La crise actuelle en Europe ne met-elle pas au grand jour l'aspect pour le moins paradoxal de la "construction européenne" ? L'imposition de la concurrence libre et non faussée à tous les pays signataires de Maastricht a entraîné leur désindustrialisation accélérée (génératrice de chômage de masse) et la chûte de tous les revenus à commencer par ceux du travail. Impactée aussi par cette politique l'Allemagne s'en sort mieux que les autres essentiellement du fait que l'euro ait été dès le départ indexé sur le deutsche mark. J'en profite pour relativiser l'exemple allemand dont on nous bassine. Le succès des exportations en Allemagne ne profite que très partiellement aux citoyens car les commentateurs omettent de préciser que les automobiles ou d'autres produits sont de plus en plus fabriqués dans des pays est-européens à bas coût de main d'oeuvre. Les grands bénéficiaires de ces exportations sont, bien entendu, les actionnaires.

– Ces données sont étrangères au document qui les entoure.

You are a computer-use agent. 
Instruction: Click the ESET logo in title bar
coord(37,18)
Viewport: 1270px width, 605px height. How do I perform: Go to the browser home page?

A travers l'Acte Unique et le Traîté de Maastricht, le premier pas de la "construction européenne" consista, donc, à priver les Etats signataires des deux principaux outils d'une politique économique souveraine : la maîtrise de sa monnaie et la protection douanière. Bien d'autres mesures accompagnèrent depuis ce dispositif, tels que le démantèlement des monopoles publics et l'ouverture totale des frontières favorisant la mise en concurrence des salariés. Pendant un court moment, un semblant de relance fit illusion. L'abaissement généralisé du coût du travail et les privatisations dégagèrent momentanément de nouveaux marchés, beaucoup investissant dans ce que l'on nous présentait comme un nouvel eldorado : les services et les nouvelles technologies (« économie de l’immatériel »). On sait ce qu'il en advint. Tout cela se contracta très vite, en Europe d'abord de par la concurrence américaine (l'Etat fédéral soutenant les investisseurs en capital risque et leurs crédits faibles et de long terme), puis quand la bulle internet explosa. Des milliers de "startup" firent alors faillite dans le monde entier et singulièrement en Europe (dont l'Irlande, tigre de papier celtique dont les européistes faisaient grand cas). Sept ans plus tard, c'est la bulle immobilière qui explosait avec les conséquences que nous savons, particulièrement graves dans les pays qui s'étaient jetés à corps perdu dans ce secteur.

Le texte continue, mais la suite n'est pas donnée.